Concept | Monitoring model performance and drift in production#

Watch the video

When a machine learning model is deployed in production, it can start degrading in quality fast and without warning. Therefore, we need to monitor models in production in a way that alerts us to potential problems and lets us reassure stakeholders that our AI project is under control.

For example, let’s say we have a credit card fraud analysis project where we’ve designed a model to predict fraud, and we deployed our model to production.


Initially, we were satisfied with the model’s performance. Later on, we noticed drops in the active model’s performance metrics like AUC, precision, and recall. However, monitoring models in production should include more than just reviewing a metrics dashboard.

Ideally, we want to monitor our models in a way that gives us control over our AI projects and lets us deploy new model versions with confidence. Therefore, we want to answer the following questions:

  • Does new incoming data reflect the same patterns as the data the model was originally trained on?

  • Is the model performing as well as during the design phase?

  • If not, why?


Tracking model degradation#

How well a model performs is a reflection of the data used to train it. A significant change in the distribution or composition of values for input variables or the target variable could lead to data drift. The drift could cause the model to degrade. Model degradation can lead to inaccurate predictions and insights.

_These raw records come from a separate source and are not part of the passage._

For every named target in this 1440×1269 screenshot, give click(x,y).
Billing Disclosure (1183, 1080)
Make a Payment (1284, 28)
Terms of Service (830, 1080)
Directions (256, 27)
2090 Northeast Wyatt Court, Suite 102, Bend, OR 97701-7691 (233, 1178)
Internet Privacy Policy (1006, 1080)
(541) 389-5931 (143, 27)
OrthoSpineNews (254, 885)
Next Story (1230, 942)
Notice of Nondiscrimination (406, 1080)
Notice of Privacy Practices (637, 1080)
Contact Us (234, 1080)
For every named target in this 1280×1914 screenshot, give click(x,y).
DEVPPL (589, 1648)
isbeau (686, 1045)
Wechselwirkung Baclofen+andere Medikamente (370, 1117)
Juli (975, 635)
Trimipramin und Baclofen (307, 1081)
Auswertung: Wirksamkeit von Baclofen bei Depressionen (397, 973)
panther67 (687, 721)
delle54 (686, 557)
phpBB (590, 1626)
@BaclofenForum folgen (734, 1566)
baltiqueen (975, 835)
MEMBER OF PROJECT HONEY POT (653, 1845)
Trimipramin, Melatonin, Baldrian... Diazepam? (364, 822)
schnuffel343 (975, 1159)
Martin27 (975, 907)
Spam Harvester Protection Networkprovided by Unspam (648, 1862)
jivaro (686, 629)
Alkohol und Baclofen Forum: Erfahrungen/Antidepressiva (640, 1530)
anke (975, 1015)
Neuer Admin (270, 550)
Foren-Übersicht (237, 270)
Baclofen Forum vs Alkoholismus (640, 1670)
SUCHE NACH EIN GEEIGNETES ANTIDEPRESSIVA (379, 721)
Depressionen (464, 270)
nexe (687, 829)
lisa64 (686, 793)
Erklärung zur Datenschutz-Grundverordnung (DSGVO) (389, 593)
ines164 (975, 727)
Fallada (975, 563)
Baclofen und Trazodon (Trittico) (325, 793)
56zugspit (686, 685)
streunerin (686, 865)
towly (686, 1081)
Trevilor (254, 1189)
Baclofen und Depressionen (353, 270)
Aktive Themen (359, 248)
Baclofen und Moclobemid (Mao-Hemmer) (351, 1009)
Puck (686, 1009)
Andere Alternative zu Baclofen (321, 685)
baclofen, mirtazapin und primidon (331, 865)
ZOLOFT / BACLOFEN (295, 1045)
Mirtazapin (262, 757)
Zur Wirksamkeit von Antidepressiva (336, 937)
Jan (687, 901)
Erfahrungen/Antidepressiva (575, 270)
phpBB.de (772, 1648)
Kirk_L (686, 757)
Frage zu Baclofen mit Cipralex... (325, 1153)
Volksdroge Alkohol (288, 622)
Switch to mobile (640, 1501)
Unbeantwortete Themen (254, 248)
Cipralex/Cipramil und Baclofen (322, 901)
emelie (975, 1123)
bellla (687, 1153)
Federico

Monitoring model degradation has the following benefits:

  • Alerting data teams before model performance drops significantly (giving them time to correct data drift).

  • Deploying AI projects with confidence.

  • Preparing for compliance in regulatory frameworks around AI.

  • Showing stakeholders that our AI project remains under control.


To track model degradation, there are two approaches to consider: one based on ground truth and the other on input drift.


Ground truth monitoring#

The ground truth is the correct answer to the question that the model was asked to solve. For example, in the case of predicting credit card fraud, the ground truth is the correct answer to the question, “Was this transaction actually fraudulent?” When we know the ground truth for all of the predictions a model has made, we can judge with certainty how well the model is performing.

Ground truth monitoring requires waiting for the label event, such as whether or not a specific transaction was actually fraudulent, and then computing the performance of the model based on these “ground truth” observations.

When the ground truth is available, it is the best solution to monitor model degradation.


However, obtaining the ground truth can be slow and costly. For example, in the case of predicting customer churn, we may not know the ground truth — whether the customer actually churned or not — until a few months after the record was scored.


Input drift monitoring#

If our use case requires rapid feedback or if the ground truth is not available, input drift evaluation may be the way to go.

The basis for input drift is that a model will only predict accurately if the data it was trained on is an accurate reflection of the real world. Basically, if a comparison of recent requests to a deployed model against the training data shows distinct differences, then there is a strong chance that the model performance may be compromised.

Unlike with ground truth evaluation, the data required for input drift evaluation already exists. There is no need to wait for any other information.

In summary, ground truth is the cornerstone, but input drift monitoring can provide early warning signs.

Works Cited

Mark Treveil and the Dataiku team. Introducing MLOps: How to Scale Machine Learning in the Enterprise. O’Reilly, 2020.